Scott started off by stating that the announcements made in yesterday’s live session were the biggest in their history. I agree fully with Scott. The Atlassian mission is to unleash the potential of every team. The announcements in yesterday’s session put the emphasis on every team. With the latest releases, Atlassian’s tools are moving to the enterprise, and doing it with well thought-out solutions that bring together 2 decades of learning and input from their wide, A-list customer base.

Of note is something else Scott pointed out: according to Forrester, organizations that invested in streamlining work management (processes and tools) during 2020 and 2021 will be 3 years ahead of organizations that did not. Let that sink in. If you did not invest in process changes for agility and worker autonomy, and don’t do it quickly, you risk being half a decade behind your competitors. For some of our public sector customers, this could put you at risk of not being able to attract and retain the talent you need to propel governance into the next 3 decades.

I gave a brief overview of the product announcements in the recap of Day 1 of Team ’21 and will write more later about them. Today, Scott focused on 2 products from their Point A initiativeJira Work Management and Compass – and it is worth noting some of these capabilities in this recap.

Jira Work Management

If you have been tracking Jira, you probably are aware of – or maybe using – Jira Core, the work management system for business teams. Jira Work Management (JWM) is targeted for business teams, and Jira Core no longer exists. It is tempting to view JWM as a rebranding of Core, but don’t fall into this trap. Jira Work Management is for any non-IT team to manage and track work, often repetitive in the sense that its workflow follows similar patterns, and it integrates seamlessly with other Atlassian products. Think of it as a “supercharged” Trello instead of a “dumbed-down” Jira Software.

One key to JWM’s fit in the enterprise is that it rides on the same platform as other Jira editions like Jira Software and Jira Service Management. Business teams (again, read this as “non-IT teams”) can use the same platform as IT, but manage their own destiny in the form of issues and workflows. Business teams in many companies either already have a work management platform, or nothing at all. In a CIO’s view, a separate platform is another tool for engineering and Ops to manage, and potentially for Dev to alter, which increases run-the-business (RTB) cost. Moving the business teams to JWM can free up some money for grow-the-business (GTB) funding.
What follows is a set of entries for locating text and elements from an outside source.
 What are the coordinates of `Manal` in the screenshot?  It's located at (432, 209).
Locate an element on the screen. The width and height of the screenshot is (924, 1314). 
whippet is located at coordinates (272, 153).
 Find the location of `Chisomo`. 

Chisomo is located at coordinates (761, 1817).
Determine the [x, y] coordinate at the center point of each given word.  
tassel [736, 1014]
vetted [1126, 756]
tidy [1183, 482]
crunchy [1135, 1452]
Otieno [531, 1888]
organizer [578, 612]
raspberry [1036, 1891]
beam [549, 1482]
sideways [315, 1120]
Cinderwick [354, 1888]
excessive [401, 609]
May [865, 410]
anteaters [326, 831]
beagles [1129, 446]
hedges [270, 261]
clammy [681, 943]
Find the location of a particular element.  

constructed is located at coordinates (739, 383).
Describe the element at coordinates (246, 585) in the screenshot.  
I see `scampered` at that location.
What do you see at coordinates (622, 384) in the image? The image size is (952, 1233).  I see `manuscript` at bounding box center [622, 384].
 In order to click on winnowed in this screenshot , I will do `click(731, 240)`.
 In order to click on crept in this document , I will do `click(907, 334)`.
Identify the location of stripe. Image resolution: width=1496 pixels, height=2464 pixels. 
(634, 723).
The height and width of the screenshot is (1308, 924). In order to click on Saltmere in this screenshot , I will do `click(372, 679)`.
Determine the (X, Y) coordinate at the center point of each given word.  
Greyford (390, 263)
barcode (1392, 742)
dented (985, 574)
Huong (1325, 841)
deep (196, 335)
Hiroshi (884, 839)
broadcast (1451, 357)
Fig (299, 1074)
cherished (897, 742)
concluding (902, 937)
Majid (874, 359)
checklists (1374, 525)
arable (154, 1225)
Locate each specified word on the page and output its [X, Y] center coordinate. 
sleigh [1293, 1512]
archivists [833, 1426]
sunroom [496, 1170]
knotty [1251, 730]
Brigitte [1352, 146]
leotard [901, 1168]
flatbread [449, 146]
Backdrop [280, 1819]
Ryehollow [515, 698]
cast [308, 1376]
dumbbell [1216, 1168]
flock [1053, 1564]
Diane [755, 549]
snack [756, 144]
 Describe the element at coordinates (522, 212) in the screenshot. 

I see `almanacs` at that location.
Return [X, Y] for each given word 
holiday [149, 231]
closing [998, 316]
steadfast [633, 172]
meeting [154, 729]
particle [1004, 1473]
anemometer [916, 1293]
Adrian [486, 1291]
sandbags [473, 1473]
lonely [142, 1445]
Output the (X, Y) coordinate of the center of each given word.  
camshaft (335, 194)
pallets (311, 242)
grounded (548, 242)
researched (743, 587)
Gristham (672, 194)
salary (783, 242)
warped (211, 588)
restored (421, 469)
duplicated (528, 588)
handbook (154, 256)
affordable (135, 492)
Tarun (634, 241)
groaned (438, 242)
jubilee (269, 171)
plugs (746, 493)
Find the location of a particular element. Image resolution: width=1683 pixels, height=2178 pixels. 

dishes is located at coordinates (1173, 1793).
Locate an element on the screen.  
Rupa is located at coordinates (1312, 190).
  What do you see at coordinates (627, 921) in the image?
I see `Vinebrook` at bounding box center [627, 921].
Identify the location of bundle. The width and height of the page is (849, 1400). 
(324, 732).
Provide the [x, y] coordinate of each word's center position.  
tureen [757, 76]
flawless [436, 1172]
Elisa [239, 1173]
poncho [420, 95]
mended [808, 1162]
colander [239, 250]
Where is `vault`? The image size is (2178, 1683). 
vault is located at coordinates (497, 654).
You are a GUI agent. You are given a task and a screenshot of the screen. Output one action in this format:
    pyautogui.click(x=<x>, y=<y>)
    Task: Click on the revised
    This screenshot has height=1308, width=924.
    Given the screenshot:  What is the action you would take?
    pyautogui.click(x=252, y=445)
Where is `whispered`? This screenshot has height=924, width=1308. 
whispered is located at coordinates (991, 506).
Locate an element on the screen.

Jira Work Management also adds 3 new views of data that Jira Core and JSW don’t have. The new List view looks and acts like a spreadsheet. Information is editable in the grid view, and the full issue is easily opened when more information is needed. The Calendar view adds time to data, presenting the issues in a familiar calendar format that can serve as the gateway for new users to adopt JWM. And the Timeline view is similar to the familiar project schedule view that business users are accustomed to. Of course, the Board view is also accessible for those transitioning from Trello or who like the simplicity they offer.

JWM comes with 25 prebuilt business templates focusing on HR, legal, marketing, finance, and other business teams. The new form builder allows users to quickly build data collection forms for feedback, employee data collection, and more. This puts control into the hands of the business teams and allows them to continue building agility while IT has a familiar platform to manage.

Compass

The second product in Scott’s highlights is Compass, the integrated management platform for distributed architectures. Compass is a single-pane-of-glass solution to bring order to complex, distributed systems. The target audience is everyone from Dev to engineering to Ops, management to front-line staff.

Compass draws information from ops tools like Opsgenie, issues in Jira, repos, API specs, documentation, and dependency maps. The single view of this information has several advantages. One key advantage is that it can help with resolving issues in runtime systems as they happen, thus speeding the time to resolution.

Compass includes scorecards for Health and Security/Compliance that draw information from a variety of sources. This all-around view of any component can be used as part of the change management process, where riskier deployments can be deferred based on their scorecard results.

We have not used Compass yet but are looking forward to getting our hands on it to substantiate these claims.

Conclusion

I agree with Scott that these are some of the biggest, most impactful announcements in Atlassian’s history. Their architecture is coming together nicely as an enterprise work management platform for agile organizations. When taken with Malcolm Gladwell’s closing keynote today (more on that later), I believe that Atlassian has the most comprehensive approach to supporting enterprise work in the industry.